Data extracts:

---------------

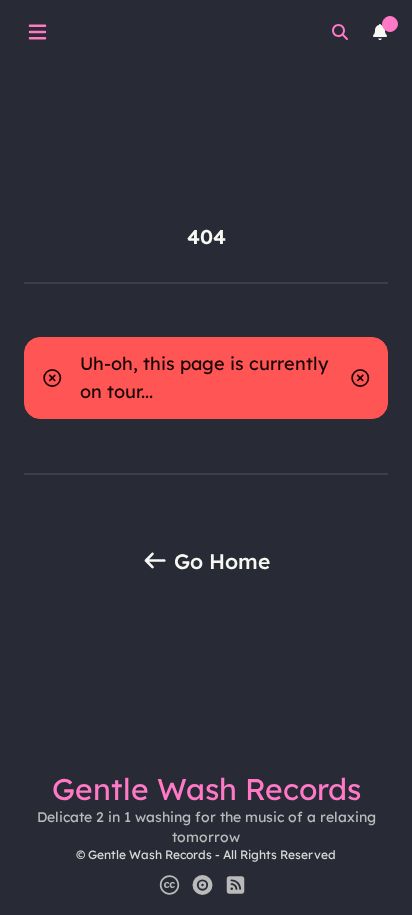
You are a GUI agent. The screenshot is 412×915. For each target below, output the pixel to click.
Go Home (219, 561)
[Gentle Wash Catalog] (202, 885)
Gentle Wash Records (206, 789)
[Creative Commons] (169, 885)
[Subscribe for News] (235, 885)
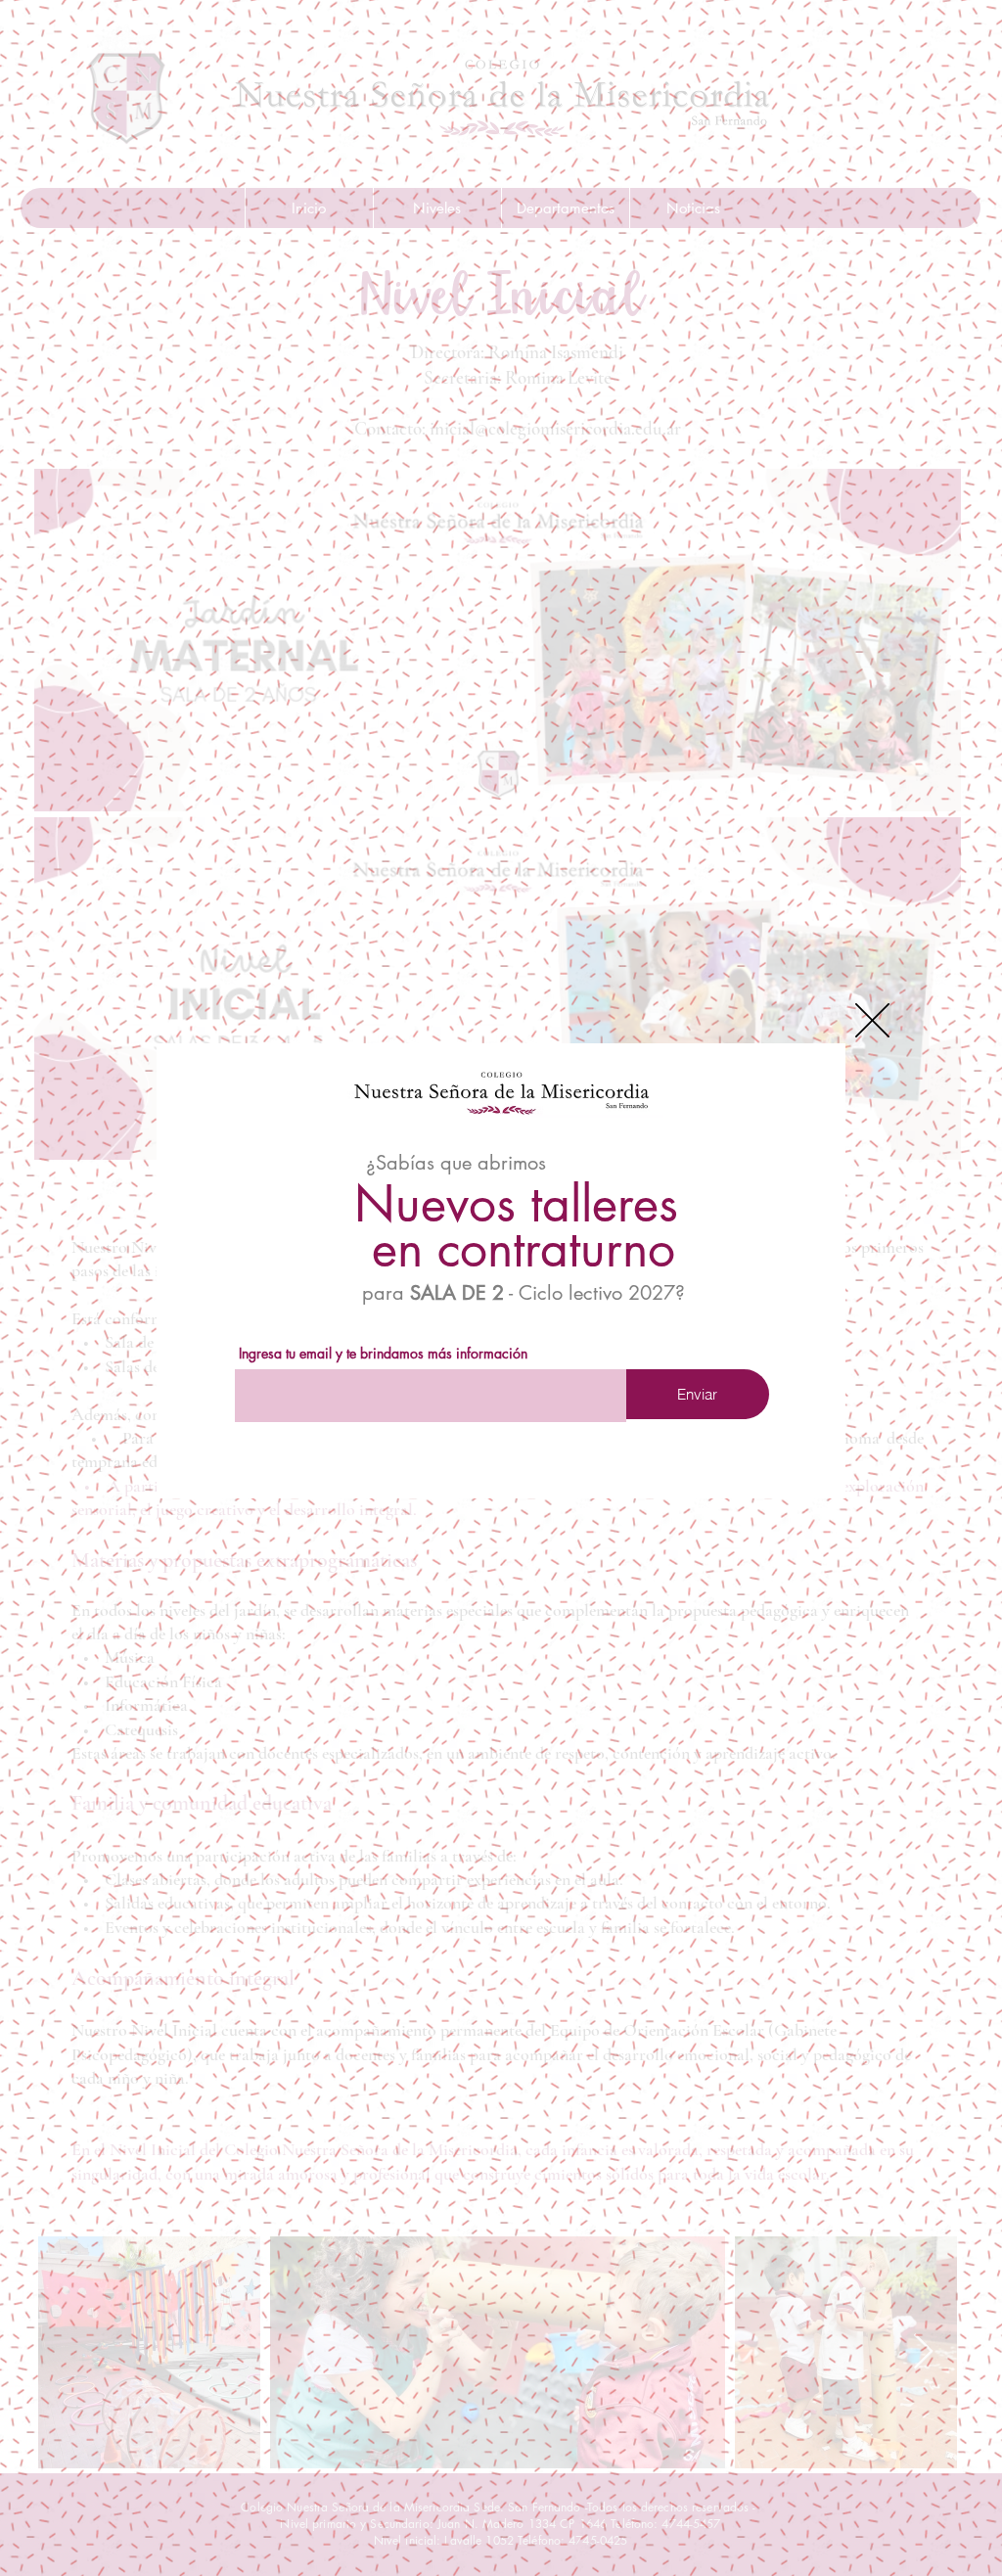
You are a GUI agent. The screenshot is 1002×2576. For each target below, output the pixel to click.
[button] (872, 1020)
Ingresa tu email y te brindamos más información (383, 1353)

---------------

What to work on: Pick every line of the data that includes the string "agent".

Exercise result:
You are a GUI agent. The screenshot is 412×915. For each target below, output the pixel to click.
You are a GUI agent. The screenshot is 1002×2576. For each target below, output the pixel to click.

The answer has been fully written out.